STUDY MATERIAL below:

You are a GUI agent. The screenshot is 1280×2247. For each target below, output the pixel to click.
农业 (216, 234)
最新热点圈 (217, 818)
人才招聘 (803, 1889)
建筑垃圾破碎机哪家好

End of STUDY MATERIAL.

From the first line to the last, please write out the entries exactly.

You are a GUI agent. The screenshot is 1280×2247. For each target below, output the pixel to click.
农业 (216, 234)
最新热点圈 (217, 818)
人才招聘 (803, 1889)
建筑垃圾破碎机哪家好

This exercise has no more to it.